**About this task:** Take the data from its first line. Print each line exactly until the line containing "Given: Click the Memory usage, MB label" has been printed too.

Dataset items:
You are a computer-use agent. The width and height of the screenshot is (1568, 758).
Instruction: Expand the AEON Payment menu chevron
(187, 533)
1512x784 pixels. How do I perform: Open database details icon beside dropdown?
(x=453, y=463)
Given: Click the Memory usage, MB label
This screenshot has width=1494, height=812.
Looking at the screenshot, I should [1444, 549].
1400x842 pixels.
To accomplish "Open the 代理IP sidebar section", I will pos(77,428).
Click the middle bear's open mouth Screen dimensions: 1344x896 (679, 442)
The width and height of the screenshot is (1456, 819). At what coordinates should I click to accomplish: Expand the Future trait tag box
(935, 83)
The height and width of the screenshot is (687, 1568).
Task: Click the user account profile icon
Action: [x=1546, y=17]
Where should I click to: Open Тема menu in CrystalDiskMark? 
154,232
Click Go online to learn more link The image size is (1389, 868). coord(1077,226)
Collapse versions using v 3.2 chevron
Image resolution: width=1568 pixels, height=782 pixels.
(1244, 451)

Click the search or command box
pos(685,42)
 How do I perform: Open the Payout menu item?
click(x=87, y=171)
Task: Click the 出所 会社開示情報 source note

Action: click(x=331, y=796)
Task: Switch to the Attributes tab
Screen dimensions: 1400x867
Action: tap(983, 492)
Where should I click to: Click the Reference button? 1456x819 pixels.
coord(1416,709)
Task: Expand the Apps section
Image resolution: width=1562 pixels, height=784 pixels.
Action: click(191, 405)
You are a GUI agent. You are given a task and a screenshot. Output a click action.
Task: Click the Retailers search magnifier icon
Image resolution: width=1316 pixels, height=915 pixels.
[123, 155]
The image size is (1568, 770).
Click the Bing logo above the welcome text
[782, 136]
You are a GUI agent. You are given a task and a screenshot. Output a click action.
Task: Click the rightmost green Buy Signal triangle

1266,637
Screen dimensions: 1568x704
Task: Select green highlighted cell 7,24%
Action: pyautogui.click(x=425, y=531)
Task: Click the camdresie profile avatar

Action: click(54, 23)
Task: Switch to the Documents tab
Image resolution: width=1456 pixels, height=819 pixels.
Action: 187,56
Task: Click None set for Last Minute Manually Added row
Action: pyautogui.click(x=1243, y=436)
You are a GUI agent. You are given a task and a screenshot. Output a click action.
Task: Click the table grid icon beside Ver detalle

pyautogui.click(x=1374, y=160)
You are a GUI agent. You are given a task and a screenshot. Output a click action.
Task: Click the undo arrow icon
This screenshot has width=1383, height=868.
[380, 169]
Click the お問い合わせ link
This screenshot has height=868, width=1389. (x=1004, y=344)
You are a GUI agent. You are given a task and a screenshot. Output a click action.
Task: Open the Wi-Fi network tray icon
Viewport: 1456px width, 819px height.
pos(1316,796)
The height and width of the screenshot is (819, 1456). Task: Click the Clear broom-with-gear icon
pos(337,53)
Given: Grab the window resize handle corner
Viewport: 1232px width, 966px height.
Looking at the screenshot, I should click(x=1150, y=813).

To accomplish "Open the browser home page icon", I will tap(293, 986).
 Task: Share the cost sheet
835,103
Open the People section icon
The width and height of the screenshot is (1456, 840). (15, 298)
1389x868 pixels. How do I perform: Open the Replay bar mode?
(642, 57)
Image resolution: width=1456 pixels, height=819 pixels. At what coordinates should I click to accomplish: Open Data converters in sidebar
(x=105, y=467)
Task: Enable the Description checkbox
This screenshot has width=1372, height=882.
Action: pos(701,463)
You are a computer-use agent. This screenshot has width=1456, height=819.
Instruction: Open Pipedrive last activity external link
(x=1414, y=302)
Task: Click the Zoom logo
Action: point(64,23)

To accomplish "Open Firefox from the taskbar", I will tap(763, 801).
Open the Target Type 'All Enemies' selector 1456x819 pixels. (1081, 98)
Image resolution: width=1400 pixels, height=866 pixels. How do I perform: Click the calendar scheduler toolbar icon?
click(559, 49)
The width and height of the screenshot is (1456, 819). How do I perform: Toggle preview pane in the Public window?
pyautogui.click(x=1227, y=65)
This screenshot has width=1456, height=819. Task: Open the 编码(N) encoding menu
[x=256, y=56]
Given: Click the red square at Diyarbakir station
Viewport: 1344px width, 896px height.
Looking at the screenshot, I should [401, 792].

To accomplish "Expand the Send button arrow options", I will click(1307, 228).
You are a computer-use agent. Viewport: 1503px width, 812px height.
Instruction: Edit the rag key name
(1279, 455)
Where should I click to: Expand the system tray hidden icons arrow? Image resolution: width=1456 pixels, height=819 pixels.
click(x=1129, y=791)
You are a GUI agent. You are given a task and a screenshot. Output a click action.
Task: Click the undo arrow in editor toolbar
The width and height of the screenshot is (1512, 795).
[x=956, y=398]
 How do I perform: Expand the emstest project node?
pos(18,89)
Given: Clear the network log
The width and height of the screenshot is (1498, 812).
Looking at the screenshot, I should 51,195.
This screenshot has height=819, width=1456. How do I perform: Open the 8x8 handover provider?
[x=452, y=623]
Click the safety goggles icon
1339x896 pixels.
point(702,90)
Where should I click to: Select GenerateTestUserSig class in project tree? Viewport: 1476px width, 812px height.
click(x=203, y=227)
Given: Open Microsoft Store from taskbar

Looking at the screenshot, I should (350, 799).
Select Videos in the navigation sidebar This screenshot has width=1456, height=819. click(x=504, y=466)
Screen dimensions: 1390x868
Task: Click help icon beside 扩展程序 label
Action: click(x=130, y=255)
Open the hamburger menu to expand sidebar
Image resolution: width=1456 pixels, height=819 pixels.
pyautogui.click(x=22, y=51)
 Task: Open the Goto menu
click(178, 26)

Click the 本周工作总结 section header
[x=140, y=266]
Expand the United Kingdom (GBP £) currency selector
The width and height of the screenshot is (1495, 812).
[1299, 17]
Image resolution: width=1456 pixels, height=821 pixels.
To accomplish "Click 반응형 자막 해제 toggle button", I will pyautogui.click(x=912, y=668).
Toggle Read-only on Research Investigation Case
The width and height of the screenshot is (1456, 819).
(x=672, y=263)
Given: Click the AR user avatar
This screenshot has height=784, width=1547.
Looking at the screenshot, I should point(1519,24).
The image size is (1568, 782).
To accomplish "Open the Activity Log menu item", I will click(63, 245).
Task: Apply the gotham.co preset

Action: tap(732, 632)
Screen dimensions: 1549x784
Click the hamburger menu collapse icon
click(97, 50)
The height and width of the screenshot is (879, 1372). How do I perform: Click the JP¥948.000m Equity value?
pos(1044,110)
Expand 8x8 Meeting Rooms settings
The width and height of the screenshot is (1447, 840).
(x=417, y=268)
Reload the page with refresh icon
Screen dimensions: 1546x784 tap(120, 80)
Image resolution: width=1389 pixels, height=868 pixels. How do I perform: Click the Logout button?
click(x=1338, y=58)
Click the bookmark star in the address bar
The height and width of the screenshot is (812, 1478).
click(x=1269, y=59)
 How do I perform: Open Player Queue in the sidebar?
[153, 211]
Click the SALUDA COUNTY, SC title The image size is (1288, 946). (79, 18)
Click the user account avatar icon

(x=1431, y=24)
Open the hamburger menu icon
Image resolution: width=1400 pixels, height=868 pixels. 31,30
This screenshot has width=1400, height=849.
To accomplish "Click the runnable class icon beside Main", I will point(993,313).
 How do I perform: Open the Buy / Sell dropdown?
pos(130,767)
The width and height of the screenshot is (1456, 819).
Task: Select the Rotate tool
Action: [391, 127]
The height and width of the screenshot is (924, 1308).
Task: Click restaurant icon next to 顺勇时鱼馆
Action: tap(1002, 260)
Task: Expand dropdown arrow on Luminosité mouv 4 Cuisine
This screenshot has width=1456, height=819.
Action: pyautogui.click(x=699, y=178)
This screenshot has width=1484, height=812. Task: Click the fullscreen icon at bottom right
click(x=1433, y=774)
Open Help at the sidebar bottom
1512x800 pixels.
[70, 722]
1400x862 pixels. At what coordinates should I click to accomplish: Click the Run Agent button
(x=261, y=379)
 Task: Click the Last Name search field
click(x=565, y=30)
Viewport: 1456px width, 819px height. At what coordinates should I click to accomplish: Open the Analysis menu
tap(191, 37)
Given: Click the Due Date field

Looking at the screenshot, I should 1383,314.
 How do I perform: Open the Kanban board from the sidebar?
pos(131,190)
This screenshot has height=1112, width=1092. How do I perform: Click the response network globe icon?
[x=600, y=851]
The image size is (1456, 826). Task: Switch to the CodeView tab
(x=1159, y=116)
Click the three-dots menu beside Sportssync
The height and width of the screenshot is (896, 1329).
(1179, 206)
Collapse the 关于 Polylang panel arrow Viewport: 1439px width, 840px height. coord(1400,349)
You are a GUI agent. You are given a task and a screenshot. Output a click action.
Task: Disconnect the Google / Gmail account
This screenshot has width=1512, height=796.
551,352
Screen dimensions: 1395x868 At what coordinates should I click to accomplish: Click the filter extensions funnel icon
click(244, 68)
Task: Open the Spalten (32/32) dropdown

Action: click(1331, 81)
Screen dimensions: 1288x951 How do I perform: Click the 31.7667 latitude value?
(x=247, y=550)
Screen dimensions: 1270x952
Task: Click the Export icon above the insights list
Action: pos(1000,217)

**Answer to the problem:**
You are a computer-use agent. The width and height of the screenshot is (1568, 758).
Instruction: Expand the AEON Payment menu chevron
(187, 533)
1512x784 pixels. How do I perform: Open database details icon beside dropdown?
(x=453, y=463)
Given: Click the Memory usage, MB label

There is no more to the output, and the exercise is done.